Generative commonsense reasoning which aims to empower machines to generate sentences with the capacity of reasoning over a set of concepts is a critical bottleneck for text generation. Even the state-of-the-art pre-trained language generation models struggle at this task and often produce implausible and anomalous sentences. One reason is that they rarely consider incorporating the knowledge graph which can provide rich relational information among the commonsense concepts. To promote the ability of commonsense reasoning for text generation, we propose a novel knowledge graph augmented pre-trained language generation model KG-BART, which encompasses the complex relations of concepts through the knowledge graph and produces more logical and natural sentences as output.
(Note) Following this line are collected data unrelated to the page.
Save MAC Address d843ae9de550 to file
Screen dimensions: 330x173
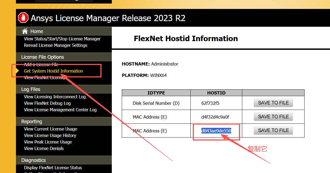[x=273, y=130]
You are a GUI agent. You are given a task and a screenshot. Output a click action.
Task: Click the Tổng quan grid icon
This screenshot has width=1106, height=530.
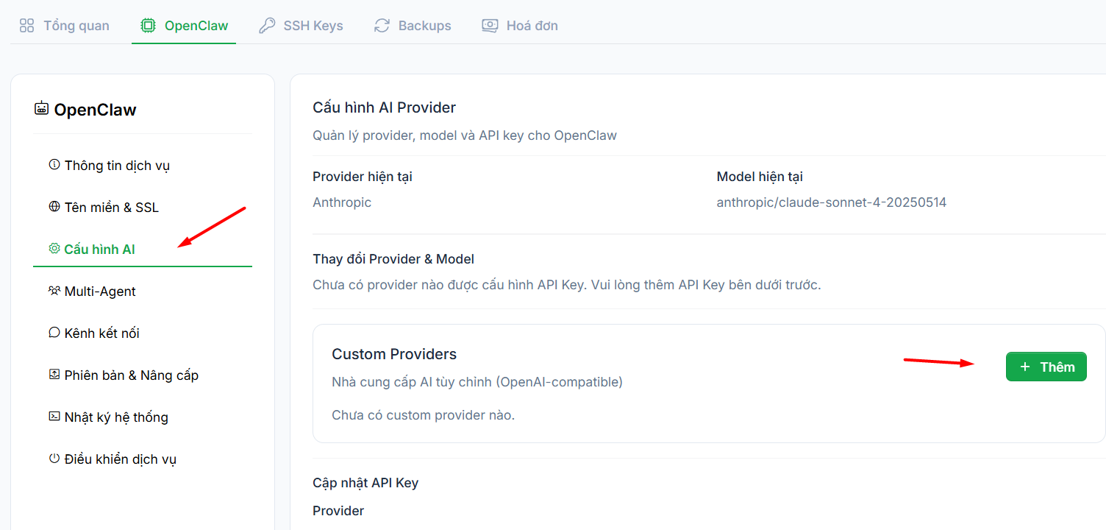pos(27,26)
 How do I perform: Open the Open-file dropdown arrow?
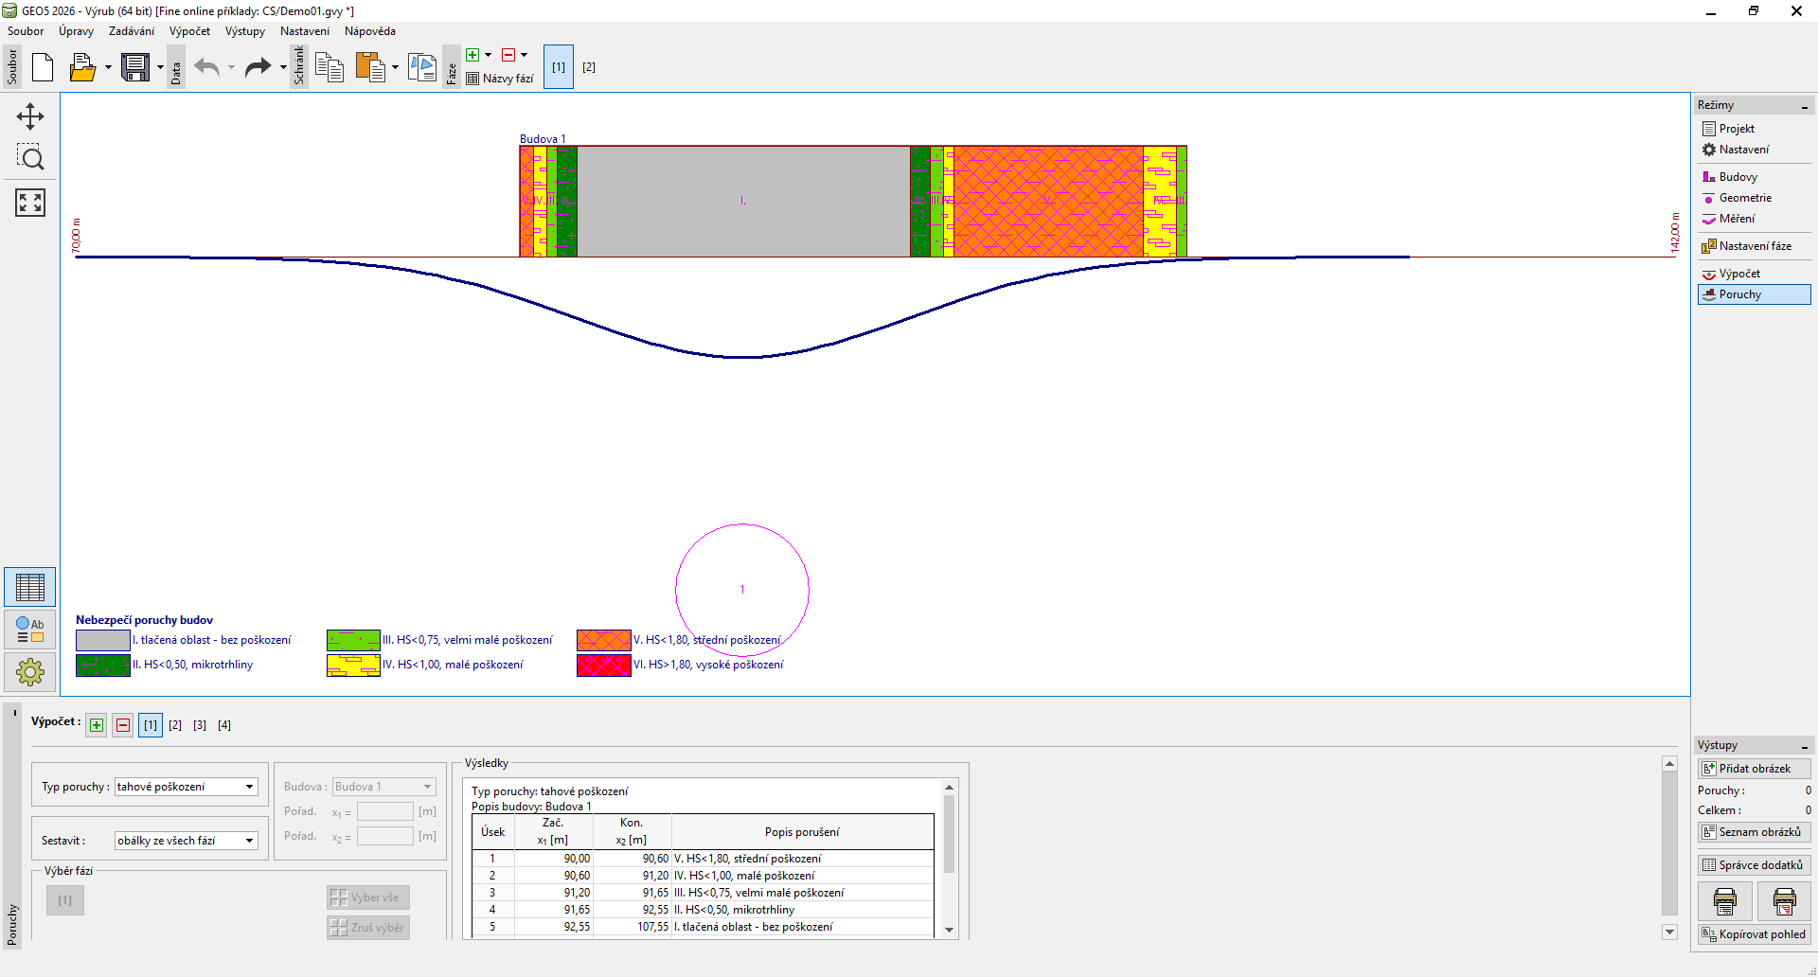tap(108, 67)
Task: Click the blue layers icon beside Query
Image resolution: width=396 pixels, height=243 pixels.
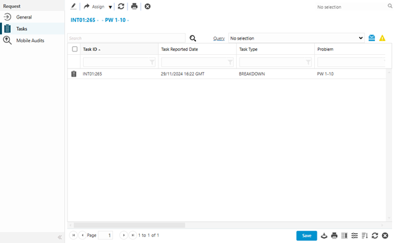Action: 372,38
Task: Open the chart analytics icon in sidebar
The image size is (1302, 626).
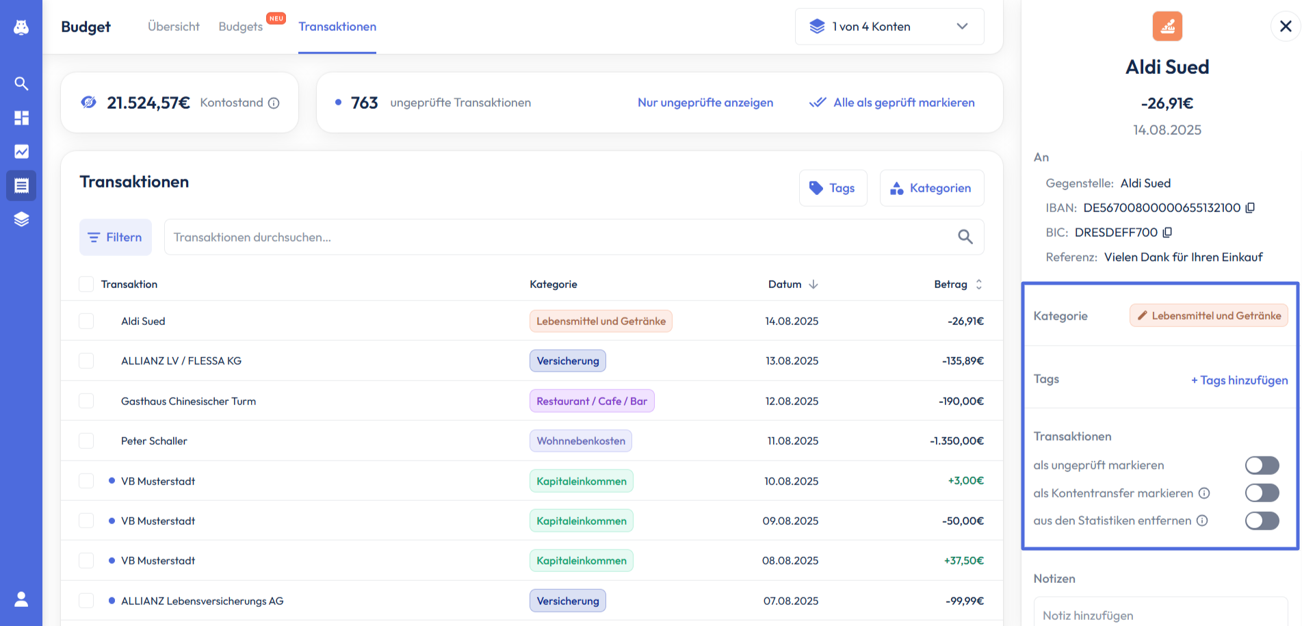Action: coord(21,152)

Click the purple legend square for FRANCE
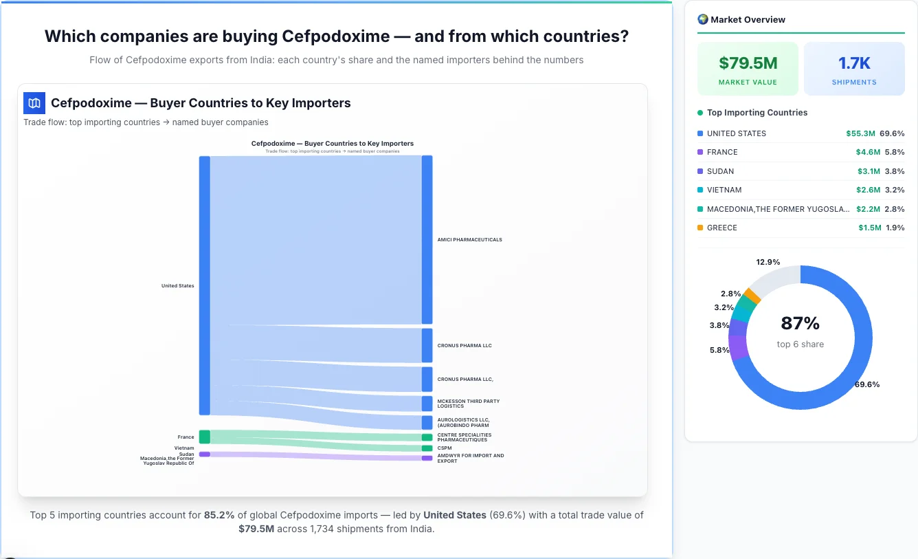pos(699,152)
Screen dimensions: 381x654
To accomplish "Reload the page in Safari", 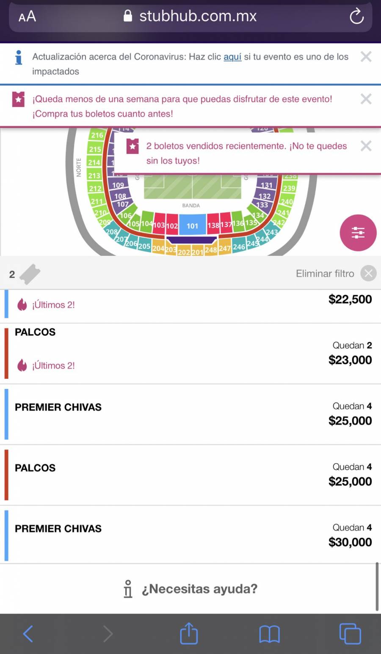I will pyautogui.click(x=356, y=16).
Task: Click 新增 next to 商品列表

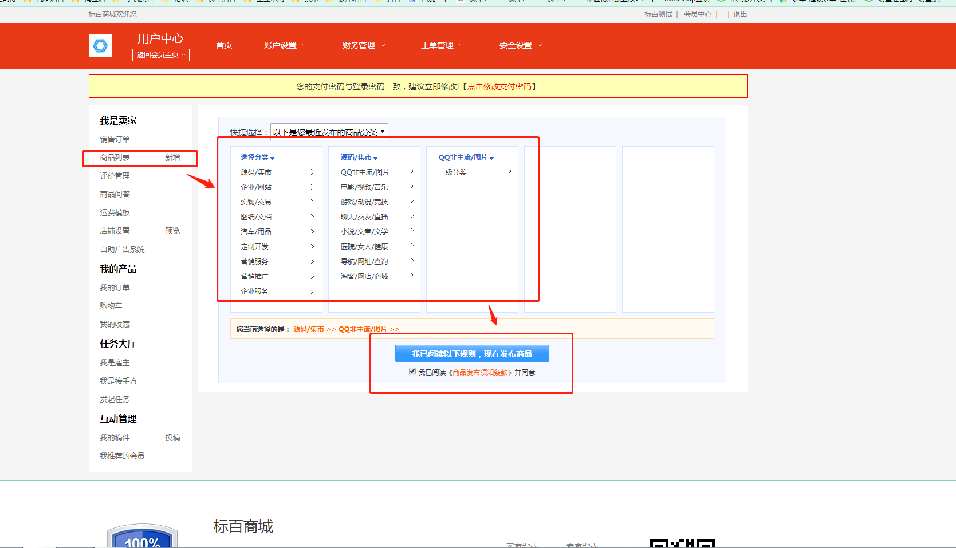Action: pos(172,157)
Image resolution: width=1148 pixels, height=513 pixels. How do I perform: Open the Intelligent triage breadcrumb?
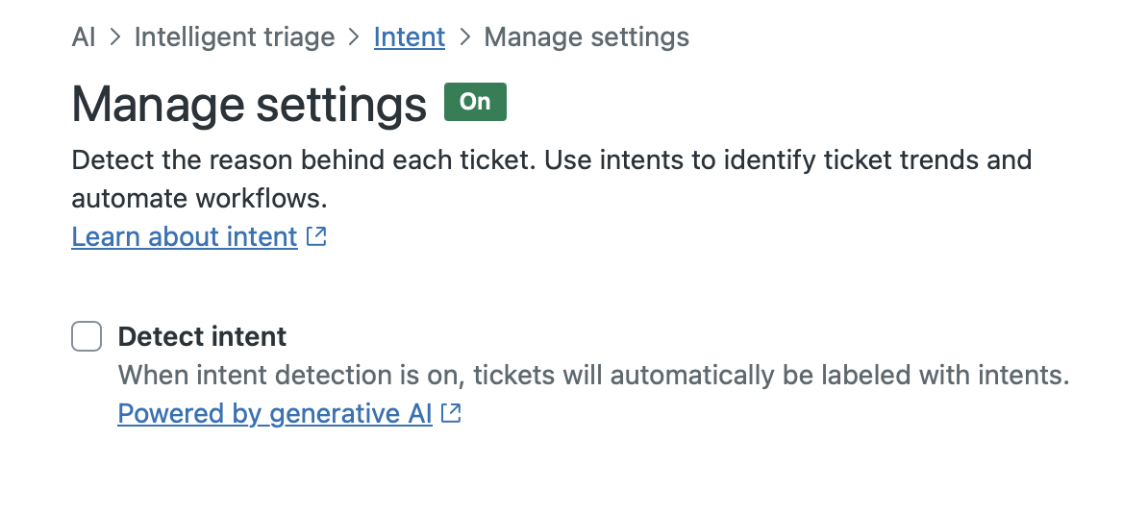pos(235,37)
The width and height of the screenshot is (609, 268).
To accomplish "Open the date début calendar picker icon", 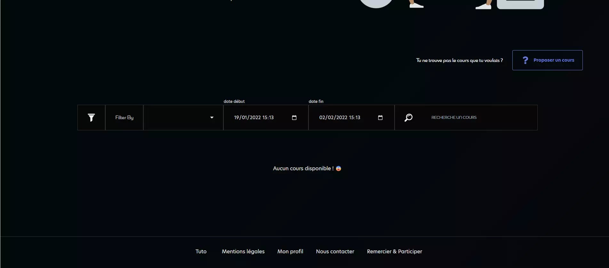I will (x=294, y=118).
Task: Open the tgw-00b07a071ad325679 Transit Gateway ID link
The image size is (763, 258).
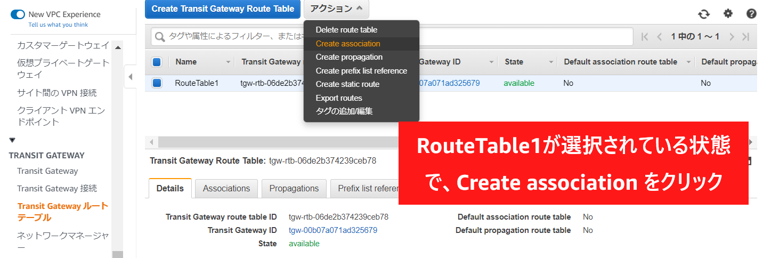Action: click(x=332, y=230)
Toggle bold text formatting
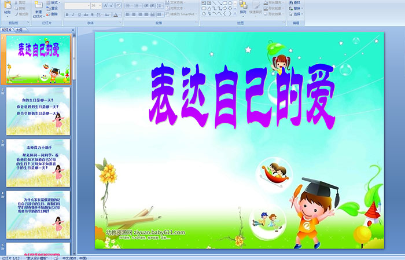The image size is (405, 260). pyautogui.click(x=67, y=14)
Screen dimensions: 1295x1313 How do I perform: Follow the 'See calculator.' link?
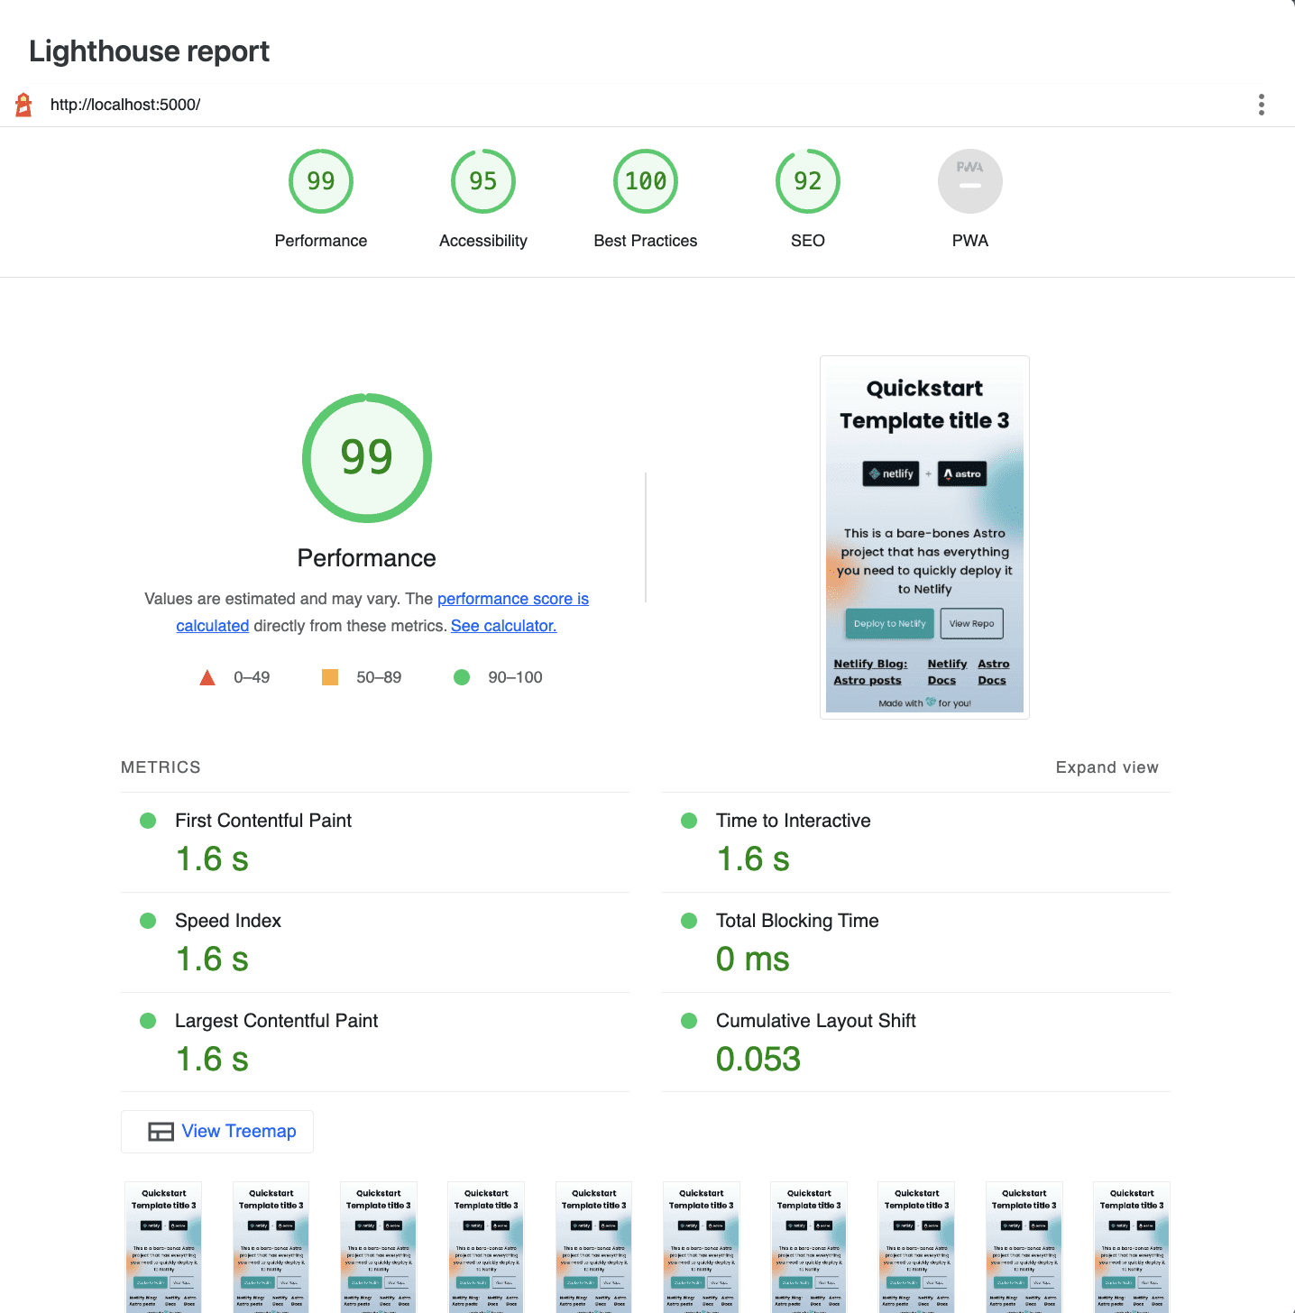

Moreover, KG-BART can leverage the graph attention to aggregate the rich concept semantics that enhances the model generalization on unseen concept sets. Experiments on benchmark CommonGen dataset verify the effectiveness of our proposed approach by comparing with several strong pre-trained language generation models, particularly KG-BART outperforms BART by 5.80, 4.60, in terms of BLEU-3, 4. Moreover, we also show that the generated context by our model can work as background scenarios to benefit downstream commonsense QA tasks.